If it's "fine", Event 7000 happens, but so did another event, like 1074 (ID for event starting) for instance. I'm evaluating this in the original results. However, when I search for my "fine" results, I get none returned even though there should be more than 300 results. This led me to think that my "Broke" results are not accurate, but they are.
Can you please guide me on what I'm doing wrong?
host = "something" source="WinEventLog:*" (EventCode=7000 AND Message="*notimportant*")
| regex host="S[0-9][0-9][0-9][0-9]01[0-9][1-9]"
| dedup host
|eval status=if((EventCODE== 7000 AND Message=="*notimportantt*" AND EventCode==6005) OR (EventCode==7000 AND Message=="*notimportant*"), "fine", "Broke")
|stats latest(status) as current_status latest(EventTime) as LastEvent by host
| Where current_status=="fine"
Your mistake is here:
|eval status=if((EventCODE== 7000 AND Message=="*notimportantt*" AND EventCode==6005) OR (EventCode==7000 AND Message=="*notimportant*"), "fine", "Broke")
Notice that you have EventCODE== 7000 AND ... AND EventCode==6005
which can never be true. I am not sure what the logic is supposed to be, but this cannot be correct because it will always be false
.
First, since your base search tests for (EventCode=7000 AND Message="notimportant")
, you don't have to ever test for that again.
Second, deduping on host means you will never ever get two events for a host. So, every event at that point will be the latest status.
Third, you are testing for EventCODE and for EventCode. It doesn't' matter, because in that search EventCode will always be 7000, so the result will always be "fine" in that code.
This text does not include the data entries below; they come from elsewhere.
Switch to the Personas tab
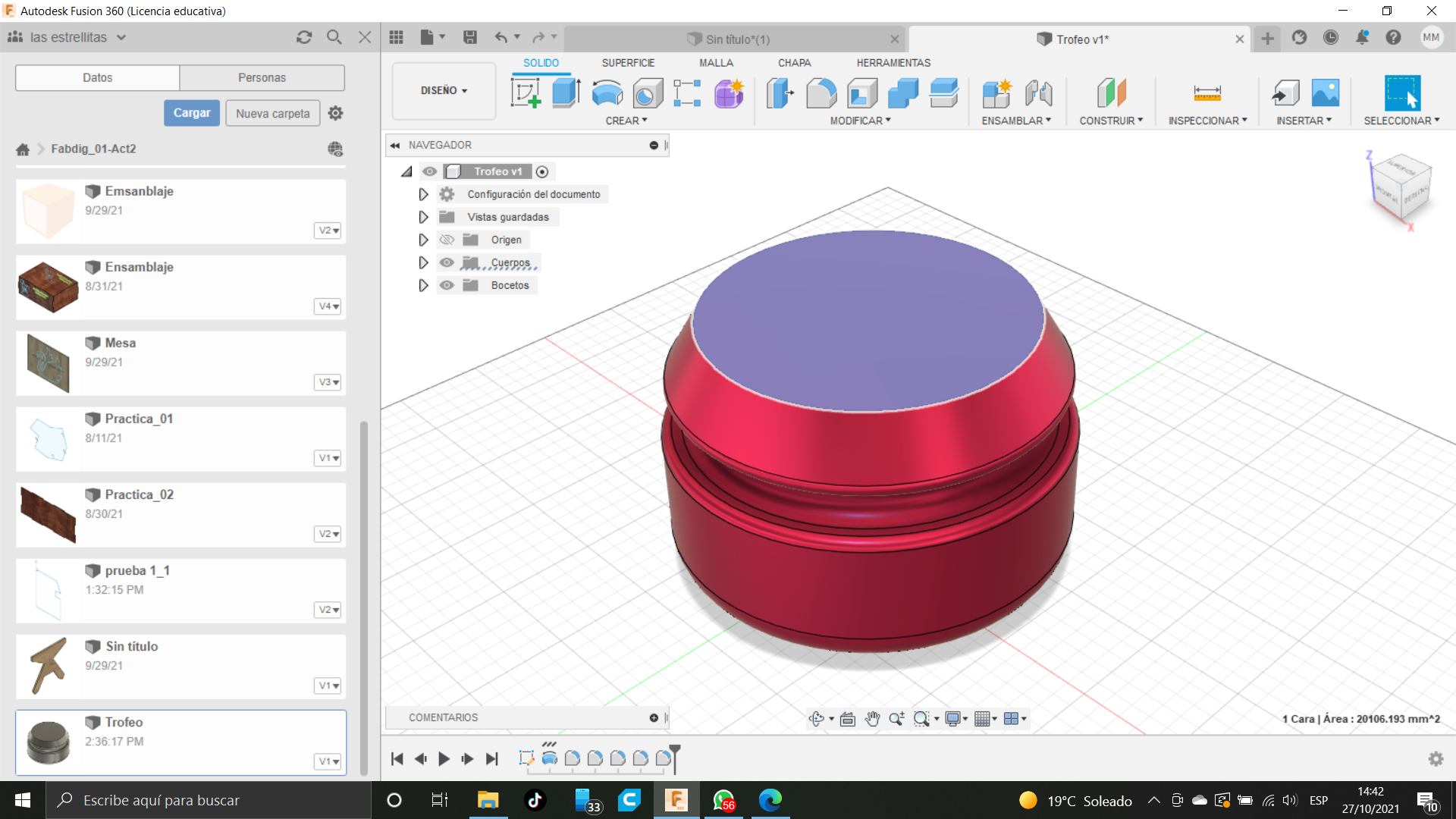Image resolution: width=1456 pixels, height=819 pixels. (x=262, y=77)
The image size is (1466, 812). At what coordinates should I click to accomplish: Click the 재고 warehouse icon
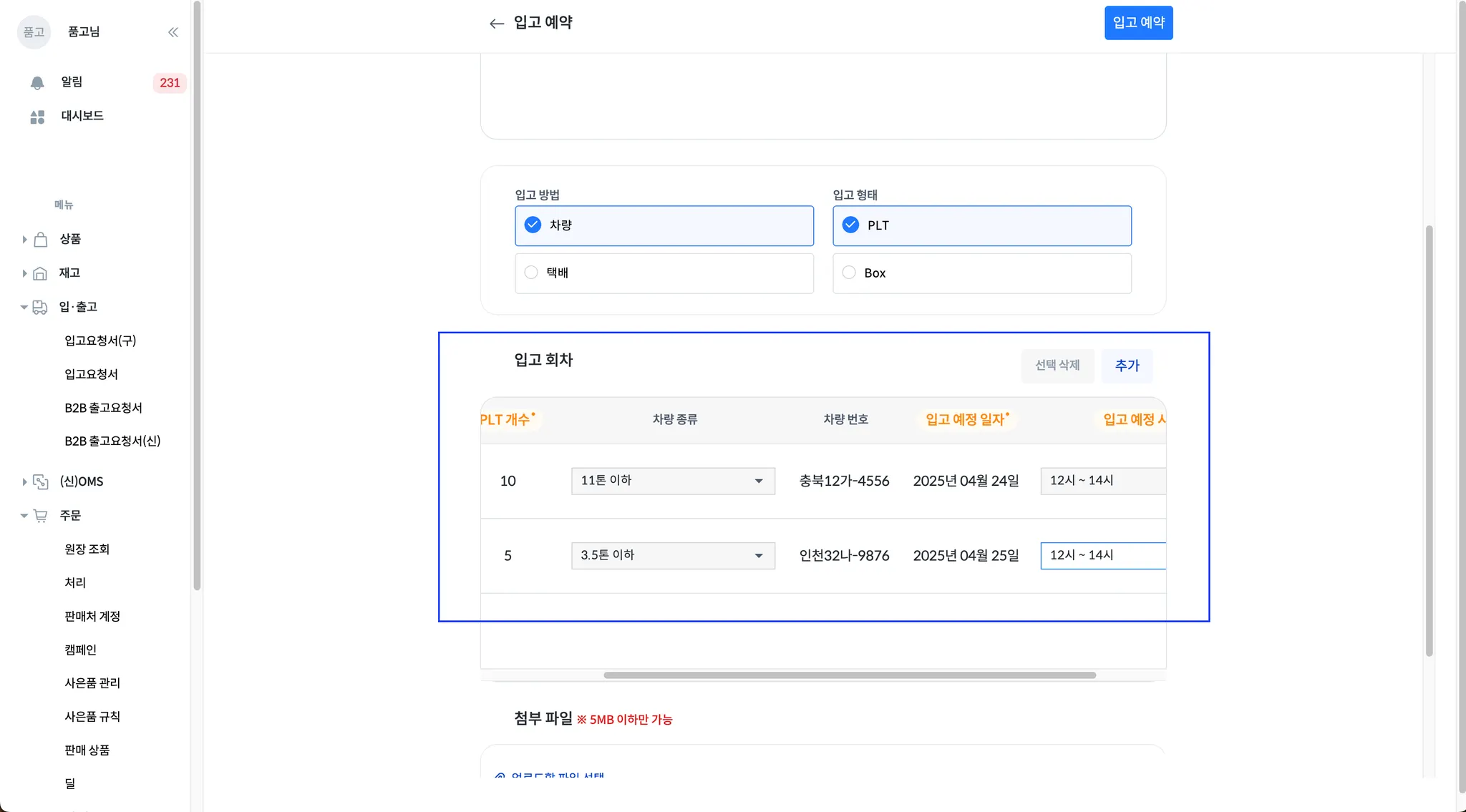pos(41,273)
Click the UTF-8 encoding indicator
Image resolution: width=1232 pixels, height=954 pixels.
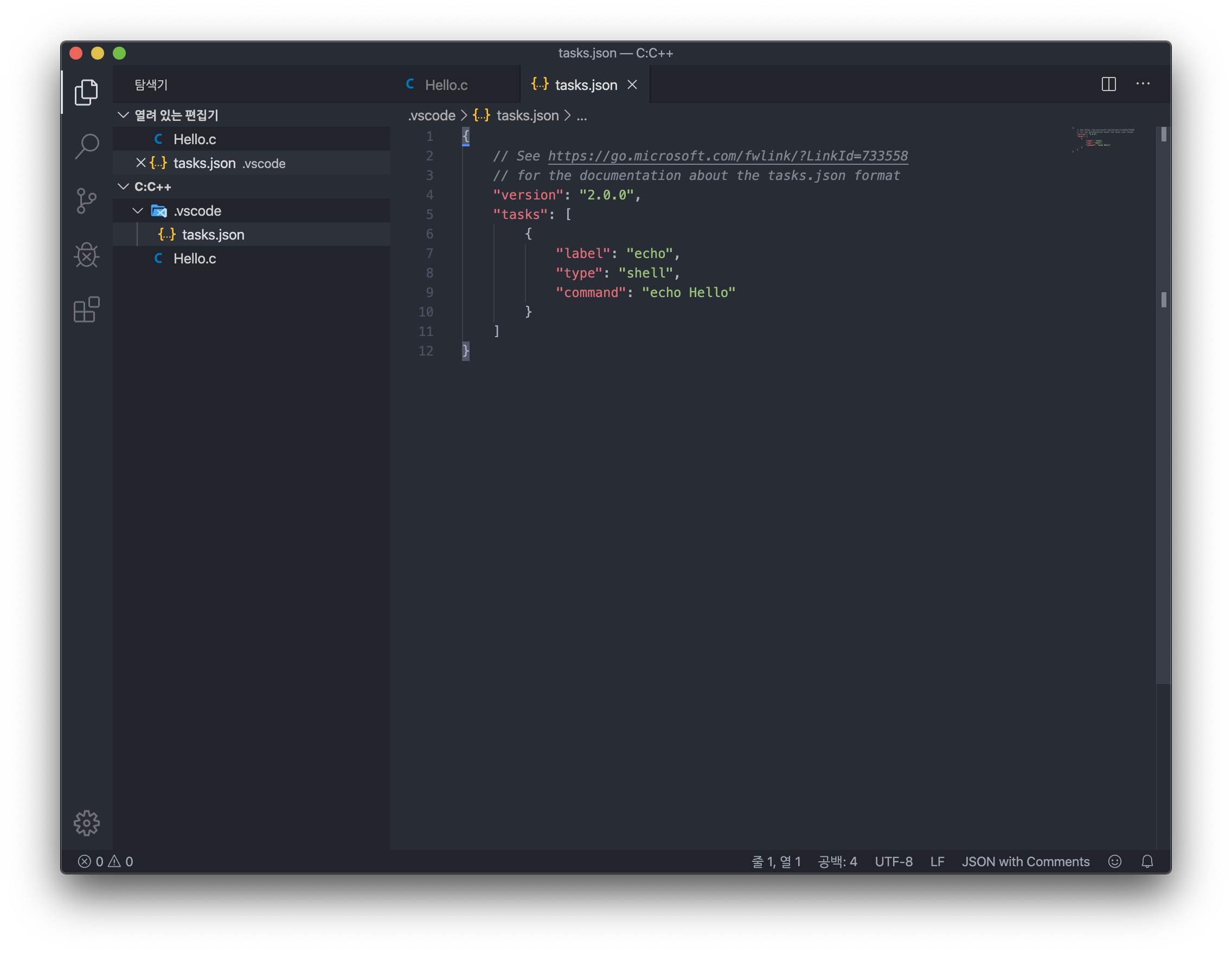pos(893,861)
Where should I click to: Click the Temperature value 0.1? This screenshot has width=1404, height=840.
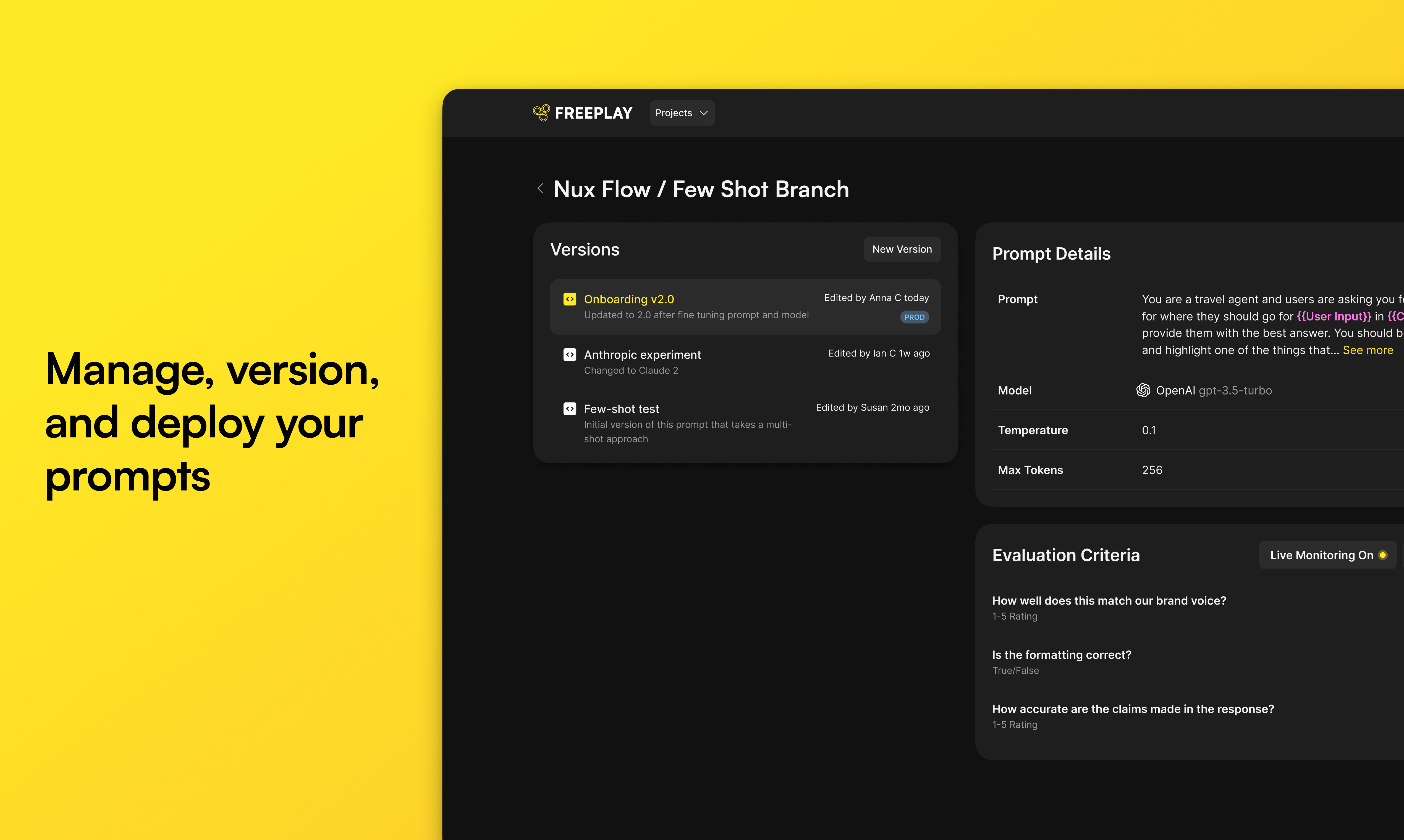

Try doing something like this pseudocode...
(your search that finds any events that shows it is broken)
OR
(your search that finds any events that means it is fine)
| dedup host
| eval status = if(the status you detected is broken, "broken", "fine")
| where status="broken"
Note that dedup will accept the first record it encounters for each host, and that splunk naturally returns events with the most recent events first. If you do anything to manipulate record order, make sure that dedup happens when you have sorted the ones you want to be first.
Just taking a different approach to the problem:
I'd use a transaction to tie event X to event Y and then search for transactions that have a line count of 1. Those that are 1 are then the broken ones. Yes, that involves using transactions which many people don't like very much, but I find them incredibly useful for things like this. The logic is easy to get right.